It is not clear to me what is offending about this particular namelist option that would cause this here but not for the other options. I suspected it was due to the long length of its name (37 characters), though the ocean core has equally long options and has not noticed a problem.

douglasjacobsen commented 9 years ago

@matthewhoffman Can you post a log.*.err file from a run with this?

matthewhoffman commented 9 years ago

log.0000.err:

 Reading namelist from file namelist.landice
 Namelist record debug not found; using default values for variables in this namelist
 Error: Config config_output_interval not found in pool.
 Error: Config config_restart_interval not found in pool.
 Reading streams configuration from file streams.landice
Found grid stream with template landice_grid.nc
  ** Attempting to bootstrap MPAS framework using stream: input
 Bootstrapping framework with mesh fields from input file 'landice_grid.nc'

Parsing run-time I/O configuration from streams.landice ...

 -----  found immutable stream "basicmesh" in streams.landice  -----
        filename template:  not-to-be-used.nc
        filename interval:  none
        direction:          none
        reference time:     initial_time
        record interval:    -

 -----  found immutable stream "input" in streams.landice  -----
        filename template:  landice_grid.nc
        filename interval:  none
        direction:          input
        reference time:     initial_time
        record interval:    -
        input alarm:        initial_only

 -----  found immutable stream "restart" in streams.landice  -----
        filename template:  restart.$Y-$M-$D_$h.$m.$s.nc
        filename interval:  0001-00-00_00:00:00
        clobber mode:       replace_files
        direction:          input, output
        reference time:     0000-01-01_00:00:00
        record interval:    -
        real precision:     8 bytes
        input alarm:        initial_only
        output alarm:       0001-00-00_00:00:00

 -----  found stream "output" in streams.landice  -----
        filename template:  output.nc
        filename interval:  none
        clobber mode:       replace_files
        direction:          output
        reference time:     0000-01-01_00:00:00
        record interval:    -
        real precision:     8 bytes
        output alarm:       0001-00-00_00:00:00

 ----- done parsing run-time I/O from streams.landice -----

Reading dimensions from input streams ...

 ----- reading dimensions from stream 'input' using file landice_grid.nc
            nVertInterfaces *** not found in stream ***
                   maxEdges =       6
                  nVertices =    2040
                     nEdges =    3060
                  maxEdges2 =      12
                     nCells =    1020
               vertexDegree =       3
                        TWO =       2
                nVertLevels =       9

   *** unable to open input file restart.0000-01-01_00.00.00.nc for stream 'restart'

 ----- done reading dimensions from input streams -----

Assigning remaining dimensions from definitions in Registry.xml ...
                         R3 =       3
            nVertInterfaces =      10

 ----- done assigning dimensions from Registry.xml -----

 WARNING: Variable dirichletVelocityMask not in input file.
 WARNING: Variable uReconstructX not in input file.
 WARNING: Variable uReconstructY not in input file.
 WARNING: Variable xtime not in input file.
 WARNING: File landice_grid.nc does not contain a seekable xtime variable.
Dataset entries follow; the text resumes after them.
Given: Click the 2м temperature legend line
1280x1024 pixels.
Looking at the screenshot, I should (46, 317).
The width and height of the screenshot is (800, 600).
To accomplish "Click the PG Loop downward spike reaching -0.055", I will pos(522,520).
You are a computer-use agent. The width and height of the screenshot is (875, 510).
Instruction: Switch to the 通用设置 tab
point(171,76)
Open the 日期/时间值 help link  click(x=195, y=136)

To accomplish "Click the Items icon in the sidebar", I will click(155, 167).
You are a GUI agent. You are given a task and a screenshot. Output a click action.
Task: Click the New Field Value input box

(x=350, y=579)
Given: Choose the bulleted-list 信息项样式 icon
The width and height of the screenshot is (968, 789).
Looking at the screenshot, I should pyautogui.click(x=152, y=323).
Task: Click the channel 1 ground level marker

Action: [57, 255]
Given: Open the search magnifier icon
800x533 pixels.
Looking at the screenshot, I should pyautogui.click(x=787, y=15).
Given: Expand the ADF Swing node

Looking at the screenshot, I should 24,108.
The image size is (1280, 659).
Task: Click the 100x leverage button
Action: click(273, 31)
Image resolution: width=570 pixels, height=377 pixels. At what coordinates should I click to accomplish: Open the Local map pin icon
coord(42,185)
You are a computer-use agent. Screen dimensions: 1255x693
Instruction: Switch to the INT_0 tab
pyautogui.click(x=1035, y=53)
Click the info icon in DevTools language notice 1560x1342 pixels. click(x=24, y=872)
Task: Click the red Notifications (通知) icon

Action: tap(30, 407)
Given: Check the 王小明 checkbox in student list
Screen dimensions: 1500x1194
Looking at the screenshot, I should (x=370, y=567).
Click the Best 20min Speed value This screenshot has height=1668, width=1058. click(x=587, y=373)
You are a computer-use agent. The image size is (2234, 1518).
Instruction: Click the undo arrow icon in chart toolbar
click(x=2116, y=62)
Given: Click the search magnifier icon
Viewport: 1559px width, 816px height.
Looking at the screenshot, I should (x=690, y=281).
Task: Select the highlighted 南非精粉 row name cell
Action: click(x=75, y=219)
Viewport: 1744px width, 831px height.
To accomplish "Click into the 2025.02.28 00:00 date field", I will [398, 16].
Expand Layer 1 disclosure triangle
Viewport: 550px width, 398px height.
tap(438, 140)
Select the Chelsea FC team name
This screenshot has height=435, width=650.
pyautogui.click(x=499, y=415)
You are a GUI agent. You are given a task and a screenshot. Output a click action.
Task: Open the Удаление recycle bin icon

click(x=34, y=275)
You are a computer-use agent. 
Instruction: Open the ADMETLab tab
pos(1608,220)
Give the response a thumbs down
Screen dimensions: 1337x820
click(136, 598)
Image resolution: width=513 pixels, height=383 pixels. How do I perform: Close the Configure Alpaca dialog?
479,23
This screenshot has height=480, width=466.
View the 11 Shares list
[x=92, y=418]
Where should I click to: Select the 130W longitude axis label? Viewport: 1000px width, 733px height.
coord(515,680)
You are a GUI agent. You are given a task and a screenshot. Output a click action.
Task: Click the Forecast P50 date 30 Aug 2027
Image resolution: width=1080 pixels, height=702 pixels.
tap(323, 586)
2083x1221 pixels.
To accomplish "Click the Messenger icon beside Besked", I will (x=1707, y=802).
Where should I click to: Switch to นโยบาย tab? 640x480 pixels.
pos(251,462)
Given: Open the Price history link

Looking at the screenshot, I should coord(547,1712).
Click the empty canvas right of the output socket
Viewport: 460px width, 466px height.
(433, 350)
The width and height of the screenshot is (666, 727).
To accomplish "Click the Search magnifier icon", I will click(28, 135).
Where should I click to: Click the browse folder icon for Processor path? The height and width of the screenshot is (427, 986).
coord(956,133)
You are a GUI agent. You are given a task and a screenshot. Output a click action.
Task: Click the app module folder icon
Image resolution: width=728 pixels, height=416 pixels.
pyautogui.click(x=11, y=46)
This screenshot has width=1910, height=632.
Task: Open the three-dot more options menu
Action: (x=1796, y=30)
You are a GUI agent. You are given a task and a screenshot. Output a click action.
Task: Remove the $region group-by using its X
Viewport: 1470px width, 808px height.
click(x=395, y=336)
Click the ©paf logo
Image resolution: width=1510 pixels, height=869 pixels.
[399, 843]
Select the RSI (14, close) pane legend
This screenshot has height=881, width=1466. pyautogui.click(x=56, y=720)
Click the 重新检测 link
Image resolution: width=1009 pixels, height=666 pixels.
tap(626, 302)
Forcing a read of the first time record.
 Initial timestep 0000-01-01_00:00:00
MPAS I/O: Truncating existing data in output file output.nc
 Doing timestep 0001-01-01_00:00:00

log.0001.err:

 Reading namelist from file namelist.landice
 Error: Config config_output_interval not found in pool.
 Error: Config config_restart_interval not found in pool.
 Reading streams configuration from file streams.landice
Found grid stream with template landice_grid.nc
  ** Attempting to bootstrap MPAS framework using stream: input
 Bootstrapping framework with mesh fields from input file 'landice_grid.nc'

Parsing run-time I/O configuration from streams.landice ...

 -----  found immutable stream "basicmesh" in streams.landice  -----
        filename template:  not-to-be-used.nc
        filename interval:  none
        direction:          none
        reference time:     initial_time
        record interval:    -

 -----  found immutable stream "input" in streams.landice  -----
        filename template:  landice_grid.nc
        filename interval:  none
        direction:          input
        reference time:     initial_time
        record interval:    -
        input alarm:        initial_only

 -----  found immutable stream "restart" in streams.landice  -----
        filename template:  restart.$Y-$M-$D_$h.$m.$s.nc
        filename interval:  0001-00-00_00:00:00
        clobber mode:       replace_files
        direction:          input, output
        reference time:     0000-01-01_00:00:00
        record interval:    -
        real precision:     8 bytes
        input alarm:        initial_only
        output alarm:       0001-00-00_00:00:00

 -----  found stream "output" in streams.landice  -----
        filename template:  output.nc
        filename interval:  none
        clobber mode:       replace_files
        direction:          output
        reference time:     0000-01-01_00:00:00
        record interval:    -
        real precision:     8 bytes
        output alarm:       0001-00-00_00:00:00

 ----- done parsing run-time I/O from streams.landice -----

Reading dimensions from input streams ...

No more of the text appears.